Once the customer sends their CAD file, an engineer “slices” it into the layers common to all 3-D printing processes using Lincoln Electric’s proprietary SculptPrint OS software, which subsequently programs the robot, positioner and deposition parameters. When asked why they don’t use ABB’s RobotStudio for this last step, Flamm’s answer was surprising.
“Even though there are some similarities between the technologies, additive is not like robotic welding,” he says. “In a typical arc welding program, the program might have a couple of hundred points, whereas with our process, we have tens of thousands – if not hundreds of thousands – lines of code that the system generates automatically based on the CAD model along with various process inputs. We did, however, use ABB’s RobotStudio extensively during the software and process development stage and continue to use it elsewhere. It offers robust capabilities that allow us to develop a high degree of integration between the different systems. It’s a very enabling platform.”
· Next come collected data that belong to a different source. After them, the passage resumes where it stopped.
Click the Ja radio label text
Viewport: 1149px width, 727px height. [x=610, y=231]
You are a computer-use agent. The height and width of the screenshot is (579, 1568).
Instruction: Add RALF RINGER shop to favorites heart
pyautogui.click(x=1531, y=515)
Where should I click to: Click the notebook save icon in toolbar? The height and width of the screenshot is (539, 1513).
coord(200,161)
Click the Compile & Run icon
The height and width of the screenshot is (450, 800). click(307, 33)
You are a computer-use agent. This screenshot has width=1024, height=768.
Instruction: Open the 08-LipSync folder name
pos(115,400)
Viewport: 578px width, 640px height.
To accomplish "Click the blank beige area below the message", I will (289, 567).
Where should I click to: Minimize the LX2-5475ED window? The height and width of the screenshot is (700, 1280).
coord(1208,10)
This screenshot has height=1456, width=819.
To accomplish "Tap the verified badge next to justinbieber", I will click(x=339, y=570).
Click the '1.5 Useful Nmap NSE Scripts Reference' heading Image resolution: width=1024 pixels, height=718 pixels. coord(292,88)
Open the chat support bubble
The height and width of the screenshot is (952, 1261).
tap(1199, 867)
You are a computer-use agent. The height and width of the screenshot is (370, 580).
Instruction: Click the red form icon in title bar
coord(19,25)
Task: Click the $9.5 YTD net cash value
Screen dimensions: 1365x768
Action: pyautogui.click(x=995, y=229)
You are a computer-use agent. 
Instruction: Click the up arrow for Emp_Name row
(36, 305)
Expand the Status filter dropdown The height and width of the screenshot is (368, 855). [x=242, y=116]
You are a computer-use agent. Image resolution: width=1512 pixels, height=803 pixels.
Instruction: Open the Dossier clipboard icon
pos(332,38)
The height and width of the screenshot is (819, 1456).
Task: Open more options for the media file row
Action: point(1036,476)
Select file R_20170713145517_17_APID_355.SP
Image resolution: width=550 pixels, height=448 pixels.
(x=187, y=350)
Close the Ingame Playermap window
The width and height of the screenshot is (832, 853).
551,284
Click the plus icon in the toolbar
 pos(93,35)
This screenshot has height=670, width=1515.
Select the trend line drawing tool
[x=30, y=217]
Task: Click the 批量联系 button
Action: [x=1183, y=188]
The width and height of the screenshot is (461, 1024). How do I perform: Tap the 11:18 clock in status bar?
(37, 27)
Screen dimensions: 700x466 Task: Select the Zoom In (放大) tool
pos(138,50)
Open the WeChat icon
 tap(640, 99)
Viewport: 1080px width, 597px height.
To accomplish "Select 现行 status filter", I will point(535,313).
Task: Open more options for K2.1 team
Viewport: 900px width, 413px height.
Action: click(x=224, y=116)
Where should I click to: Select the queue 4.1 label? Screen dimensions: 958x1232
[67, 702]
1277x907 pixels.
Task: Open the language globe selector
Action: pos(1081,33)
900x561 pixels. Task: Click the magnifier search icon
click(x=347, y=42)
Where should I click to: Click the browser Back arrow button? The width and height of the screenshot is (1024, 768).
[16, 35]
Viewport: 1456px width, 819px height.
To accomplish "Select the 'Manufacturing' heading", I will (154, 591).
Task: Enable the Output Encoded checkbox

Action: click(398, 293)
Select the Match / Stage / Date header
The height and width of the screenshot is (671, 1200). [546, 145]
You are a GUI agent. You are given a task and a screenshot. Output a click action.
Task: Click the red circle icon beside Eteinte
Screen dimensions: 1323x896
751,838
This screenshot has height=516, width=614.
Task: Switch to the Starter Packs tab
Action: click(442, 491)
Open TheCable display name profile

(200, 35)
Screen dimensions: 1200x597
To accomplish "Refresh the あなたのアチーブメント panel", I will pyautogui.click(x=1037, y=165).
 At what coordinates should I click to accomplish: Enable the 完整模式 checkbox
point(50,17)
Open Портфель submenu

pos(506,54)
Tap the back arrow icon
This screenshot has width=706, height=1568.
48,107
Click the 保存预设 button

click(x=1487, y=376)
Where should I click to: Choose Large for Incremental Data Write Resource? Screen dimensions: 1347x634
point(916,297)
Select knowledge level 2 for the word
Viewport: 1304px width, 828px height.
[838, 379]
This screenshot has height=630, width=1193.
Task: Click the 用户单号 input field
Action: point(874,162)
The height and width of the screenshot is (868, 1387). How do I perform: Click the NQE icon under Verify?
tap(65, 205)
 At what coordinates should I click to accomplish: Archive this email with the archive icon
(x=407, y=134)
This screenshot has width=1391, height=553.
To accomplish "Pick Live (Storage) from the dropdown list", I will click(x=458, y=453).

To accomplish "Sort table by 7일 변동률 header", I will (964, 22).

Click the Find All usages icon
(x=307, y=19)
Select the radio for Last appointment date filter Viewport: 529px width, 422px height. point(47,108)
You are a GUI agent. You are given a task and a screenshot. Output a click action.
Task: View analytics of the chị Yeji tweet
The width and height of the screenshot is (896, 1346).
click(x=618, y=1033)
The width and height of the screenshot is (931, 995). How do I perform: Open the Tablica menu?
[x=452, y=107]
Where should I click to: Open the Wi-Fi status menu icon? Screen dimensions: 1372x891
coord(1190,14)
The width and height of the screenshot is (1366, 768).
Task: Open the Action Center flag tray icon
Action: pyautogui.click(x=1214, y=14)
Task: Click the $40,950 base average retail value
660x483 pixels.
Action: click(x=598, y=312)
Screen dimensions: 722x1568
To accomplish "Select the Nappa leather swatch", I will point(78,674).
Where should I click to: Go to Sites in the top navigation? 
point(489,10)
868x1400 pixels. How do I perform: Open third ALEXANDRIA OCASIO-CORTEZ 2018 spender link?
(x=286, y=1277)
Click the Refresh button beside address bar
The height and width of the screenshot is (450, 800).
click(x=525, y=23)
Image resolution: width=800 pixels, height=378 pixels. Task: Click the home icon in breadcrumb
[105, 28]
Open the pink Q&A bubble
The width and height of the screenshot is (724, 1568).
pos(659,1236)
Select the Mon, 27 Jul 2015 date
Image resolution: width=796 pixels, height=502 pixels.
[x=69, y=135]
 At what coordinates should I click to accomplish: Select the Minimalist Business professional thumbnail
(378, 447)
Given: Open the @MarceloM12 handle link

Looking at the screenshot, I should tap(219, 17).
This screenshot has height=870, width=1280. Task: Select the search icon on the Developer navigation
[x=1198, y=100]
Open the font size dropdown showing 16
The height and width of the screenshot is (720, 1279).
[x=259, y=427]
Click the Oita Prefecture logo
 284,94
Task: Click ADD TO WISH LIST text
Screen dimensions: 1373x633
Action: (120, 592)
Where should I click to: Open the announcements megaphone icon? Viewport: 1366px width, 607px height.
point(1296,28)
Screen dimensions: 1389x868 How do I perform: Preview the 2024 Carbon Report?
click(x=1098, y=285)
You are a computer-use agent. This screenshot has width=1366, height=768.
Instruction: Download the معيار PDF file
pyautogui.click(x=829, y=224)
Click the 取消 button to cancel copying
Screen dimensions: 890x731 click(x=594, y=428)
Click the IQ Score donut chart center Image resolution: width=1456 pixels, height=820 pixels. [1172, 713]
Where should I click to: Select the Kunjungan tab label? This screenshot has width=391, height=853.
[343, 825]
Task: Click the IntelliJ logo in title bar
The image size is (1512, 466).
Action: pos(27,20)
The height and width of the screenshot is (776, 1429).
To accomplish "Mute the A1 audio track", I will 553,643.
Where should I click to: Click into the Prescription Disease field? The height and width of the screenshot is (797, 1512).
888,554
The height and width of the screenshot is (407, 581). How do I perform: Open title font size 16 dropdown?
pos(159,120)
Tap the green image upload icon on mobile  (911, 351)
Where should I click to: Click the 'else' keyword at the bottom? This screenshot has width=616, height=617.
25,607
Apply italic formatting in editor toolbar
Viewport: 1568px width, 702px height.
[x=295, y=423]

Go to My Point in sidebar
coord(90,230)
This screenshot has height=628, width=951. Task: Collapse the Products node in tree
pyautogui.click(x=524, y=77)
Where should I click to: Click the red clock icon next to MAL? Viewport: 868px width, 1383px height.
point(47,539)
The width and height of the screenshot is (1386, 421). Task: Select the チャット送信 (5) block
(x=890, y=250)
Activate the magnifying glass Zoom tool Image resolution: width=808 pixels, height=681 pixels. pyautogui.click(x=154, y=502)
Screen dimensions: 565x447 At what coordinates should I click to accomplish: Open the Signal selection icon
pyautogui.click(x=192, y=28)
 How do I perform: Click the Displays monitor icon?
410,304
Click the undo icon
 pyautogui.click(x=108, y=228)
No matter the manner in which they are programmed, it’s not only the parts that are huge; so is the freedom to improve on their designs, which in some cases are many decades old. Douglass notes that once they’ve explained to the customer how WAAM works and that they can produce part geometries not possible with traditional processes such as casting and forging – and do so with no additional cost or manufacturing time – they can often leverage this to tweak the design for the better; sometimes, this happens on the fly.
“We were in the middle of a print job recently when a customer called us to say they’d just discovered that the centerline on a critical part feature was off by an inch,” Douglass says. “Because that section was yet to be built, we took their revised CAD model, resliced the component CAD model and then sent the program back out to the additive system, which then printed the feature in the correct location. That’s pretty neat.”
Lincoln Electric is taking similar advantage of this flexibility for their own maintenance operations. For instance, an engineer charged with repairing a machine at their factory decided to “open up” some areas in a replacement bearing housing. This made it much easier to apply the correct preload on the bearing, a problem that had plagued maintenance people there for decades. Had they used the cast replacement part as in years past, such an opportunity would have meant retooling and significant delay.
For those wondering how much one of Lincoln Electric’s WAAM cells costs and how soon they can get one, Douglass has some unwelcome news: they’re not for sale. Lincoln Electric’s business model since opening its Additive Solutions business in 2019 has been that of a service bureau. There are several reasons for this, chief among them that they’ve become very good at it and feel they can drive the market faster by offering WAAM on a contractual basis.
“To be blunt, the turnaround time on the Chevron project was quite fast because we know what we’re doing,” Douglass says. “That expertise, combined with the strength of being vertically integrated and owning the wire production, allowed us to quickly deliver thousands of pounds of nickel wire, which was key to delivery. So far, our approach is working really well. We have the world’s largest wire-based 3-D metal printing factory, and our goal is to expand and ultimately establish regional wire-based 3-D metal printing centers across the United States, and eventually, around the globe.”